▶ [EXERCISE DIRECTIONS]: Reproduce exactly the lines of the material beneath, from the line that contains "光年直播 (352, 1130)" to the line that contains "(02) 9969 1011 (368, 1947)", both included, and no other lines.

▶ [DATA UNDER STUDY]:
####################

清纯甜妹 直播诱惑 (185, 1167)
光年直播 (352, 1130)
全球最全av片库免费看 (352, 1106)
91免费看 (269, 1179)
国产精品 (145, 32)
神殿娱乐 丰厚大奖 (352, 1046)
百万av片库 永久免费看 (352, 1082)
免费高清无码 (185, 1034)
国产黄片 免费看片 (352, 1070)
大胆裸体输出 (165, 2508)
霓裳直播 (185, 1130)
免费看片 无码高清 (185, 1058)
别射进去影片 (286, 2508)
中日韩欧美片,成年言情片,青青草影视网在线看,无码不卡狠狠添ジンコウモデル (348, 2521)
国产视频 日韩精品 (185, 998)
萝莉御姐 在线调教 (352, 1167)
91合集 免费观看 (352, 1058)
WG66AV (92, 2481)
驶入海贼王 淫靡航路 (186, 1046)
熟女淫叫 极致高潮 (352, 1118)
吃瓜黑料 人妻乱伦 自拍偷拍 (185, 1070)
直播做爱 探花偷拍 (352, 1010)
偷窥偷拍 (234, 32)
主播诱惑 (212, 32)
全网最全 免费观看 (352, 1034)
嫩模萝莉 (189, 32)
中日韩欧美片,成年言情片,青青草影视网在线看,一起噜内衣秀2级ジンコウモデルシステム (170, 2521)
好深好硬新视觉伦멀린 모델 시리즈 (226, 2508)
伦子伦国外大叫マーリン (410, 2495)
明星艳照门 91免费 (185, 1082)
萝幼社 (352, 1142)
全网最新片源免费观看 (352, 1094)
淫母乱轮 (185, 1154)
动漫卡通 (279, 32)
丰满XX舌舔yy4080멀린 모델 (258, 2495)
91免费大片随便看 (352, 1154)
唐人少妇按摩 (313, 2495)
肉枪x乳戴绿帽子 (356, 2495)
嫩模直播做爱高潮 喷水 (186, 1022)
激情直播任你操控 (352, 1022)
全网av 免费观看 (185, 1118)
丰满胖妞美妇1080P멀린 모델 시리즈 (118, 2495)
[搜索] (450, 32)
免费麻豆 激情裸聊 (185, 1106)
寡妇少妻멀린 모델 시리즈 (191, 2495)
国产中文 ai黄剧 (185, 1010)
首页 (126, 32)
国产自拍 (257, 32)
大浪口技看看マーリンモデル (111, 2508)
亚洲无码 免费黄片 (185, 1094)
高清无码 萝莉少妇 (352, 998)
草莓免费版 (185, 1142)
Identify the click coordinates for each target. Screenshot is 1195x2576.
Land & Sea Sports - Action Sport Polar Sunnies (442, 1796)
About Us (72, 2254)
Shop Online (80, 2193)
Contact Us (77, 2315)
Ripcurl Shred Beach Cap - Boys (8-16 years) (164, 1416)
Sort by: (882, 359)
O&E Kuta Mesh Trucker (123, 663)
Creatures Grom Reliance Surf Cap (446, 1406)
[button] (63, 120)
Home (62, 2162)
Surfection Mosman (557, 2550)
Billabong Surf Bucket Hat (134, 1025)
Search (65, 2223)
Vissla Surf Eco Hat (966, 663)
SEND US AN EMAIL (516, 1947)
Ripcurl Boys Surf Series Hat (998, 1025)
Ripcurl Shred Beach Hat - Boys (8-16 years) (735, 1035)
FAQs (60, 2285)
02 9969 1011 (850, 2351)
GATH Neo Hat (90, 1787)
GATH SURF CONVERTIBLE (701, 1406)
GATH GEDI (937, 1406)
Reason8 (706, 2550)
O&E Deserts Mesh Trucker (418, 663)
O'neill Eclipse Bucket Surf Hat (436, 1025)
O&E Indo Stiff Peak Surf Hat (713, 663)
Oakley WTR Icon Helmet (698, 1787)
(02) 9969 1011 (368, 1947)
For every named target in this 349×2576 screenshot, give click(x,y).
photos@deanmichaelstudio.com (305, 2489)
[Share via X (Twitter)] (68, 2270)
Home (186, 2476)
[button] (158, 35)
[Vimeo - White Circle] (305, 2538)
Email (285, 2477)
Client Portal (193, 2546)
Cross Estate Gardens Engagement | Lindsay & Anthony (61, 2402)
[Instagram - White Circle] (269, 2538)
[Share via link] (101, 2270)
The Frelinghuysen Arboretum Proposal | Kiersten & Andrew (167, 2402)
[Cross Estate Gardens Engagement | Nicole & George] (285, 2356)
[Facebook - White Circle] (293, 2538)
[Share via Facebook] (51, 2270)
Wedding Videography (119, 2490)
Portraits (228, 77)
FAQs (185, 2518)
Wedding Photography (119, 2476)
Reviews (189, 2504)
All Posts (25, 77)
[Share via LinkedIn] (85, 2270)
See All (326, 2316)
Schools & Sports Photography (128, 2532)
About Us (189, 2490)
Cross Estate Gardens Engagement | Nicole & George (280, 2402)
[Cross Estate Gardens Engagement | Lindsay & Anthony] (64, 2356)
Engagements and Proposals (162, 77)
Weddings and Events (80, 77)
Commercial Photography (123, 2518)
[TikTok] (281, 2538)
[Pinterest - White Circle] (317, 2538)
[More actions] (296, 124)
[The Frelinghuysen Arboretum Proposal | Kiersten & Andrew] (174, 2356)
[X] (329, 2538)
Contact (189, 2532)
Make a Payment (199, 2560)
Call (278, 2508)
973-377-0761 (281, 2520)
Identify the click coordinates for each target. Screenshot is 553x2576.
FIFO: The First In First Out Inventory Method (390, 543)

####################

▶ [ANSWER TO THE EXERCISE]:
光年直播 (352, 1130)
全球最全av片库免费看 (352, 1106)
91免费看 (269, 1179)
国产精品 (145, 32)
神殿娱乐 丰厚大奖 (352, 1046)
百万av片库 永久免费看 (352, 1082)
免费高清无码 (185, 1034)
国产黄片 免费看片 (352, 1070)
大胆裸体输出 (165, 2508)
霓裳直播 (185, 1130)
免费看片 无码高清 (185, 1058)
别射进去影片 (286, 2508)
中日韩欧美片,成年言情片,青青草影视网在线看,无码不卡狠狠添ジンコウモデル (348, 2521)
国产视频 日韩精品 (185, 998)
萝莉御姐 在线调教 (352, 1167)
91合集 免费观看 (352, 1058)
WG66AV (92, 2481)
驶入海贼王 淫靡航路 (186, 1046)
熟女淫叫 极致高潮 (352, 1118)
吃瓜黑料 人妻乱伦 自拍偷拍 (185, 1070)
直播做爱 探花偷拍 (352, 1010)
偷窥偷拍 (234, 32)
主播诱惑 (212, 32)
全网最全 免费观看 (352, 1034)
嫩模萝莉 (189, 32)
中日韩欧美片,成年言情片,青青草影视网在线看,一起噜内衣秀2级ジンコウモデルシステム (170, 2521)
好深好硬新视觉伦멀린 모델 시리즈 (226, 2508)
伦子伦国外大叫マーリン (410, 2495)
明星艳照门 91免费 (185, 1082)
萝幼社 (352, 1142)
全网最新片源免费观看 (352, 1094)
淫母乱轮 (185, 1154)
动漫卡通 (279, 32)
丰满XX舌舔yy4080멀린 모델 (258, 2495)
91免费大片随便看 (352, 1154)
唐人少妇按摩 (313, 2495)
肉枪x乳戴绿帽子 (356, 2495)
嫩模直播做爱高潮 喷水 (186, 1022)
激情直播任你操控 (352, 1022)
全网av 免费观看 (185, 1118)
丰满胖妞美妇1080P멀린 모델 시리즈 (118, 2495)
[搜索] (450, 32)
免费麻豆 激情裸聊 (185, 1106)
寡妇少妻멀린 모델 시리즈 (191, 2495)
国产中文 ai黄剧 (185, 1010)
首页 (126, 32)
国产自拍 (257, 32)
大浪口技看看マーリンモデル (111, 2508)
亚洲无码 免费黄片 (185, 1094)
高清无码 萝莉少妇 (352, 998)
草莓免费版 (185, 1142)
Identify the click coordinates for each target. Screenshot is 1195x2576.
Land & Sea Sports - Action Sport Polar Sunnies (442, 1796)
About Us (72, 2254)
Shop Online (80, 2193)
Contact Us (77, 2315)
Ripcurl Shred Beach Cap - Boys (8-16 years) (164, 1416)
Sort by: (882, 359)
O&E Kuta Mesh Trucker (123, 663)
Creatures Grom Reliance Surf Cap (446, 1406)
[button] (63, 120)
Home (62, 2162)
Surfection Mosman (557, 2550)
Billabong Surf Bucket Hat (134, 1025)
Search (65, 2223)
Vissla Surf Eco Hat (966, 663)
SEND US AN EMAIL (516, 1947)
Ripcurl Boys Surf Series Hat (998, 1025)
Ripcurl Shred Beach Hat - Boys (8-16 years) (735, 1035)
FAQs (60, 2285)
02 9969 1011 (850, 2351)
GATH Neo Hat (90, 1787)
GATH SURF CONVERTIBLE (701, 1406)
GATH GEDI (937, 1406)
Reason8 (706, 2550)
O&E Deserts Mesh Trucker (418, 663)
O'neill Eclipse Bucket Surf Hat (436, 1025)
O&E Indo Stiff Peak Surf Hat (713, 663)
Oakley WTR Icon Helmet (698, 1787)
(02) 9969 1011 (368, 1947)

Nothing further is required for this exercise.